Kurikulum yang riil, bukan sekadar buku pedoman, melainkan segala sesuatu yang dialami anak dalam kelas, ruang olah raga, warung sekolah, tempat bermain, karyawisata, dan banyak kegiatan lainnya, pendek kata mengenai seluruh kehidupan anak sepanjang bersekolah. Mengubah kurikulum dalam arti yang luas ini jauh lebih luas dan dengan demikian lebih pelik, sebab menyangkut banyak variabel. Perubahan kurikulum di sini berarti mengubah semua yang terlibat di dalamnya, yaitu guru sendiri, murid, kepala sekolah, penilik sekolah, juga orang tua dan masyarakat umumnya yang berkepentingan dalam pendidikan sekolah. Dalam hal ini dikatakan bahwa perubahan kurikulum adalah perubahan sosial, curriculum change is social change.
Perubahan tak selalu sama dengan perbaikan, akan
tetapi perbaikan selalu mengandung perubahan. Perbaikan berarti meningkatkan
nilai atau mutu. Perubahan adalah pergeseran posisi, kedudukan atau keadaan
yang mungkin membawa perbaikan, akan tetapi dapat juga memperburuk keadaan.
Anak yang mula-mula tak mengenali ganja, dapat berubah menjadi anak yang
mengenalnya lalu terlibat dalam kejahatan. Perubahan di sini tidak membawa
perbaikan. Namun demikian sering diadakan perubahan dengan maksud terjadinya
perbaikan. Perbaikan selalu dikaitkan dengan penilaian.
Perbaikan diadakan untuk meningkatkan nilai, dan untuk
mengetahuinya digunakan kriteria tertentu. Perbedaan kriteria akan memberi
perbedaan pendapat tentang baik buruknya perubahan itu. Perubahan, sekalipun
memberi perbaikan dalam segala hal bagi semua orang.

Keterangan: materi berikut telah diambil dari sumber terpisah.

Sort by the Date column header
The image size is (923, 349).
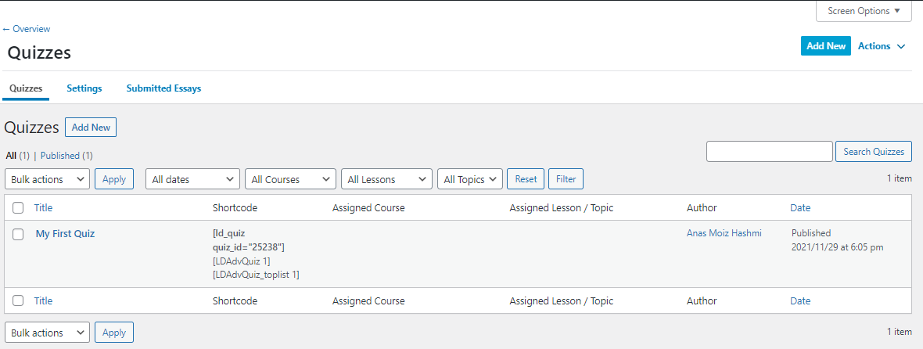[800, 207]
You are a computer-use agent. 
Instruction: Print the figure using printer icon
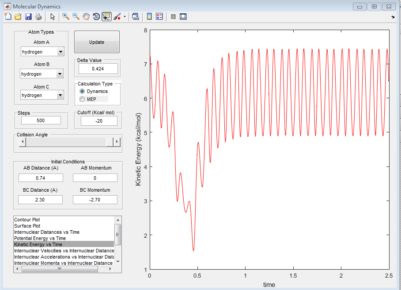pyautogui.click(x=38, y=17)
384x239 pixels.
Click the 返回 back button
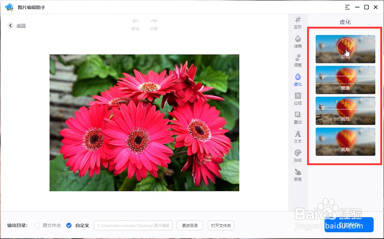[16, 25]
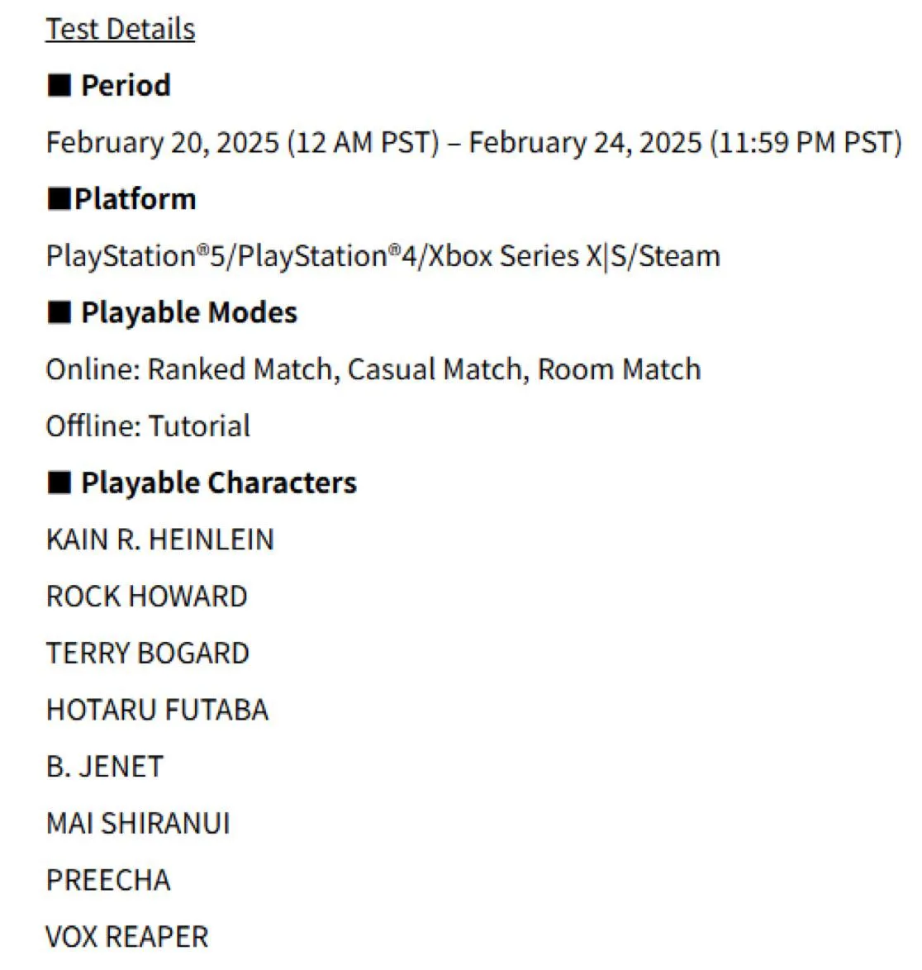Click the underlined Test Details heading
This screenshot has width=922, height=970.
[x=121, y=29]
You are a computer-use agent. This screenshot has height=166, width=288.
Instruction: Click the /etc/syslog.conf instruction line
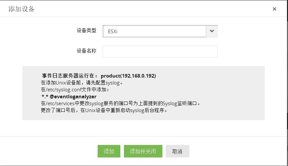coord(75,90)
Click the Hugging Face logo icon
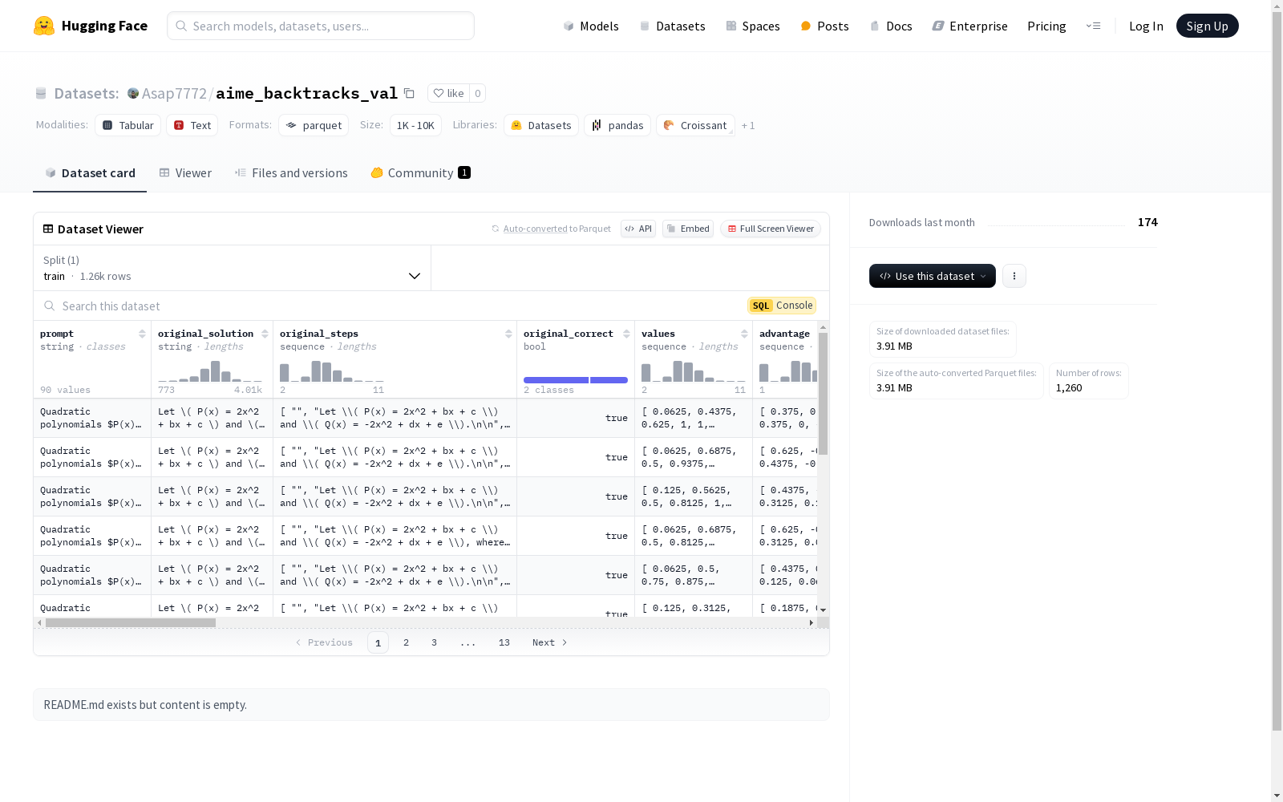 pyautogui.click(x=44, y=26)
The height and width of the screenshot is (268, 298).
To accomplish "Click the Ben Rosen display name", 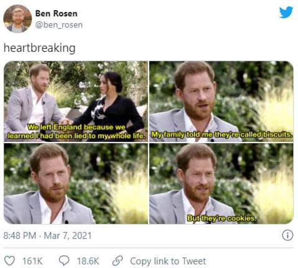I will [x=56, y=14].
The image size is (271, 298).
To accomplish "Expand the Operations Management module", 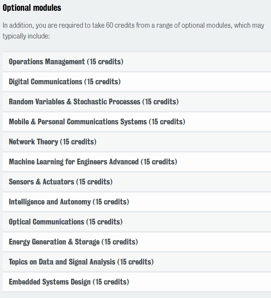I will tap(137, 62).
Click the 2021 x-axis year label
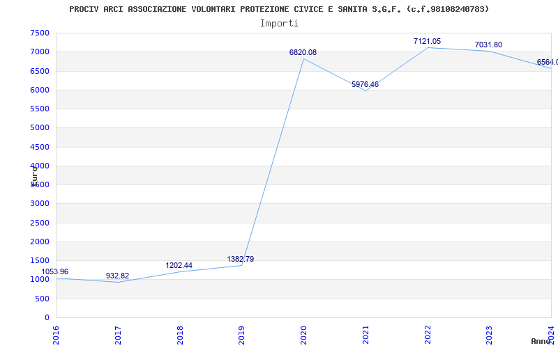The image size is (558, 348). [365, 334]
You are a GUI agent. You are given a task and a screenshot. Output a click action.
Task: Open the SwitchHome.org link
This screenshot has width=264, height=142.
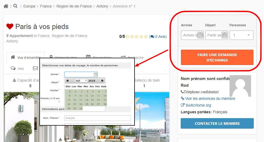196,105
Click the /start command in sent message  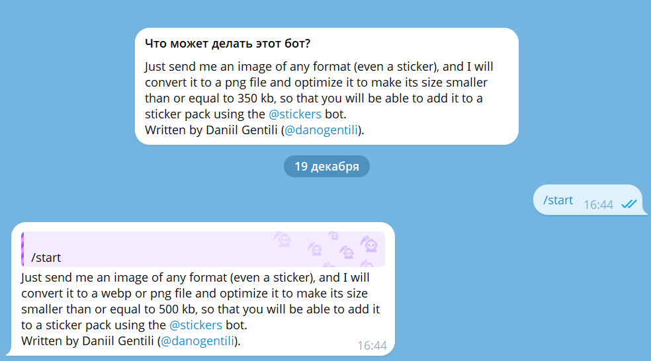[x=558, y=200]
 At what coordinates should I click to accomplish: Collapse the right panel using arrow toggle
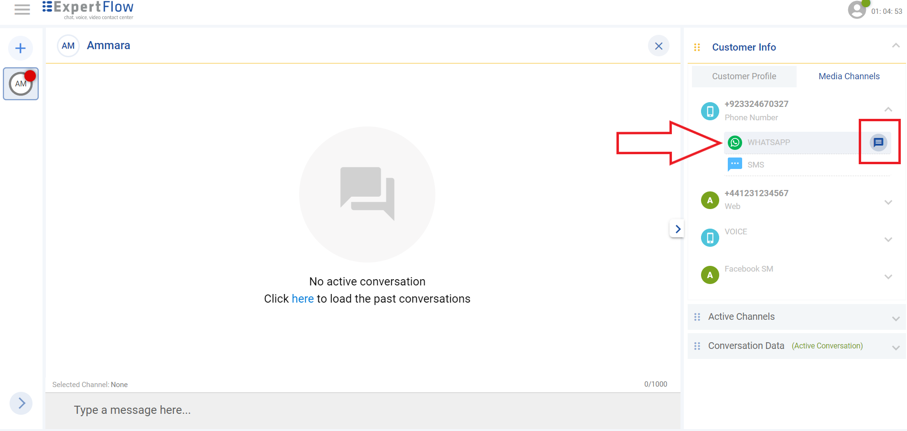[x=677, y=229]
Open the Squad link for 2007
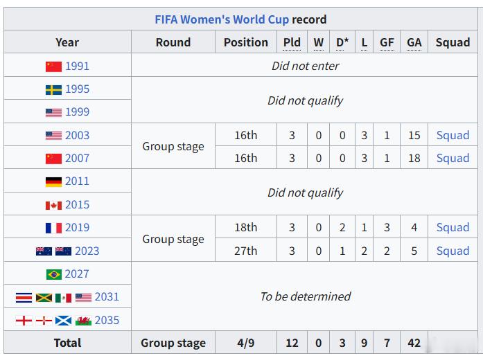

Dalam bidang kurikulum
kita lihat betapa banyaknya ide dan usaha perbaikan kurikulum yang dicetuskan
oleh berbagai tokoh pendidikan yang terkenal. Macam-macam kurikulum telah
diciptakan dan banyak di antaranya telah dijalankan. Apa yang mula-mula
diharapkan, akhirnya ternyata menimbulkan masalah lain, sehingga kurikulum itu
ditinggalkan atau diubah. Ada masanya pelajaran akademis yang diutamakan,
kemudian tampil anak sebagai pusat kurikulum, sesudah itu yang dipentingkan
ialah masyarakat, akan tetapi timbul pula perhatian baru terhadap pengetahuan
akademis. Namun demikian, dalam sejarah pendidikan, tak pernah sesuatu kembali
dalam bentuk aslinya. Biasanya yang lama itu timbul dalam bentuk yang agak
lain, pada taraf yang lebih tinggi. Misalnya, bila dalam pelajaran akademis
diutamakan hafalan fakta dan informasi, kemudian diutamakan prinsip-prinsip
utama. Bila pada ketika kurikulum sepenuhnya dipusatkan pada anak, kemudian
disadari bahwa tak dapat anak hidup di luar masyarakat. Disadari bahwa dalam
kurikulum tak dapat diutamakan hanya satu aspek saja, akan tetapi semua aspek :
anak, masyarakat, maupun pengetahuan secara berimbang.
Pendidikan mempunyai peranan
sangat penting dalam keseluruhan aspek kehidupan manusia. Hal itu disebabkan
pendidikan berpengaruh langsung terhadap perkembangan manusia. Kalau
bidang-bidang lain seperti ekonomi, pertanian, arsitektur, dan sebagainya
berperan menciptakan sarana dan prasarana bagi kepentingan manusia, pendidikan
berkaitan langsung dengan pembentukan manusia. Oleh karena itu, Kurikulum
sebagai rancangan pendidikan menentukan proses pelaksanaan dan hasil
pendidikan. Mengingat pentingnya peranan kurikulum dalam pendidikan dan dalam
perkembangan kehidupan manusia, penyusunan kurikulum tidak dapat dikerjakan
sembarangan, terutama pada tahap pengembangannya. Pengembangan kurikulum
mengacu pada dua sistem, yaitu; sistem lingkungan dan sistem yang ada dalam
kurikulum itu sendiri.
B.
Rumusan Masalah
1. Apa sistem kurikulum itu?
2. Sistem apa saja yang mempengaruhi terhadap perkembangan kurikulum?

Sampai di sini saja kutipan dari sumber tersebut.